I fatti: l’Asso 28 consegna i migranti alla Libia

I fatti risalgono al 30 luglio del 2018. La Libia non era considerata, neanche allora, un porto sicuro di sbarco. Protagonista della vicenda è la nave di servizio Asso 28, intervenuta per soccorrere circa cento persone in acque internazionali. Una nave battente bandiera italiana, motivo per cui i naufraghi erano sotto la giurisdizione italiana. Secondo quanto riportato nel documento trasmesso agli indagati, l’intervento non venne comunicato alla centrale dei soccorsi di Roma e, inizialmente, neanche alle autorità di Tripoli. Che invece sarebbero poi state coinvolte per il trasbordo dei migranti su una motovedetta, avvenuto quando l’Asso 28 si trovava in acque libiche.

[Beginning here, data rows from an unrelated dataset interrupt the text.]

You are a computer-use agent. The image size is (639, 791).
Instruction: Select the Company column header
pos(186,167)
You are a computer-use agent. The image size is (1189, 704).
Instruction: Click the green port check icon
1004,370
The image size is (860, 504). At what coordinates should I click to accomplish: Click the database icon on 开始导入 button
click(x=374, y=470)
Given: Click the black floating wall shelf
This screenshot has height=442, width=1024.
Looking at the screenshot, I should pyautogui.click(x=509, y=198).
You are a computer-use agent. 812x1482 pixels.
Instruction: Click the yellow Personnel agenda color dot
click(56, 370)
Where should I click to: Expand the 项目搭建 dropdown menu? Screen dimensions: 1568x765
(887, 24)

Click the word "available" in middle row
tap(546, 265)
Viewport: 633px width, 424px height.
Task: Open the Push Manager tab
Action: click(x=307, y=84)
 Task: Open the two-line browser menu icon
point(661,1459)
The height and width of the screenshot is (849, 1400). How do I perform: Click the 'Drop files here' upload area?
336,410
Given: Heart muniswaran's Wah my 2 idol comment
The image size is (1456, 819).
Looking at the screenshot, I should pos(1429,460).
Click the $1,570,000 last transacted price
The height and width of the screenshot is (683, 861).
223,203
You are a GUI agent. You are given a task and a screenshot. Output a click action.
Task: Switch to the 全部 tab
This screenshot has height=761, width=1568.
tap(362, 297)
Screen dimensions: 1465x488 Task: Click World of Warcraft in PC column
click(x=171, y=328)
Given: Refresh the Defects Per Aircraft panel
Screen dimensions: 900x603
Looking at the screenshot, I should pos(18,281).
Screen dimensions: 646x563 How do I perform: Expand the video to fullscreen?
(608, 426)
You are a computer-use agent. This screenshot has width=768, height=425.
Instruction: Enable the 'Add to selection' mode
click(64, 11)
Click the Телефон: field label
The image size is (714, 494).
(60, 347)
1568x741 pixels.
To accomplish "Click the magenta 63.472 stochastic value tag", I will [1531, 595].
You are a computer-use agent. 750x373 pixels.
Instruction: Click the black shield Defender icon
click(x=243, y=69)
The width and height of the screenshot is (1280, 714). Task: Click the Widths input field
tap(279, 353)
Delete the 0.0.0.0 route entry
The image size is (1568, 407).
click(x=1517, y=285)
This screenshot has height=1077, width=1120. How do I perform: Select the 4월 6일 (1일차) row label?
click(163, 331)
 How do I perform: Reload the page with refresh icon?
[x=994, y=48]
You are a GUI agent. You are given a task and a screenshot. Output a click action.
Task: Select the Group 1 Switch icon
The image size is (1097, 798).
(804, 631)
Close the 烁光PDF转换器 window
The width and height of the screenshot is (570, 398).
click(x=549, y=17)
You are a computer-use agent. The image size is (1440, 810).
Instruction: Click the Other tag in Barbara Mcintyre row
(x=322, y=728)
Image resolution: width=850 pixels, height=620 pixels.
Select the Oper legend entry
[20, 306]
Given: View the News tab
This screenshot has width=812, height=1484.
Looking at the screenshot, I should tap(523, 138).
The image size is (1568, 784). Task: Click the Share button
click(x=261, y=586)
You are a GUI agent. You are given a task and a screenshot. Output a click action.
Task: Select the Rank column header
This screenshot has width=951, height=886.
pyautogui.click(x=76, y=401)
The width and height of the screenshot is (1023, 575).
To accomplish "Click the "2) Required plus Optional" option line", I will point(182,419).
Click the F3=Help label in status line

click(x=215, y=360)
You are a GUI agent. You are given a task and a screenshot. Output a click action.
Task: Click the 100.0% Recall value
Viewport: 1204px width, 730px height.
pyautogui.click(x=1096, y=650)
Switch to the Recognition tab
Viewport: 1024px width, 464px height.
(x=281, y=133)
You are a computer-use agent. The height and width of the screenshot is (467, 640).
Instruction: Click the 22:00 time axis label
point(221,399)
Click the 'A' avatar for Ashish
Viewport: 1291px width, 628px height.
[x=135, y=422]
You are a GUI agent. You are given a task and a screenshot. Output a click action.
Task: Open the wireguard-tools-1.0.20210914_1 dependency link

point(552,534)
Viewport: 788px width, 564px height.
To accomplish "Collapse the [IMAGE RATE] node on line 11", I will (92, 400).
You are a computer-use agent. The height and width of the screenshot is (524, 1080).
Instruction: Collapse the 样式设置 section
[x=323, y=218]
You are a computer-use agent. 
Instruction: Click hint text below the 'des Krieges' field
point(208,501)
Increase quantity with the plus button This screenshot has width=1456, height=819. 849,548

L’armatore è Augusta Offshore. E sostiene di essersi coordinato con il Marine department di Sabratah. Ma ai magistrati questo ente libico non risulta esistere. A guidare le operazioni, invece, sarebbe stato un ufficiale di dogana libico, che sarebbe anche salito a bordo dell’imbarcazione, senza però essere individuato. La procura di Napoli potrebbe quindi indagare il comandante e un funzionario a terra, un responsabile della sicurezza addetto alla piattaforma petrolifera nei pressi della quale è avvenuta l’operazione di salvataggio. Il comandante, due settimane dopo il respingimento, rilasciò a Malta una dichiarazione di “evento anomalo”, in riferimento ai fatti, senza fornire però ulteriori dettagli.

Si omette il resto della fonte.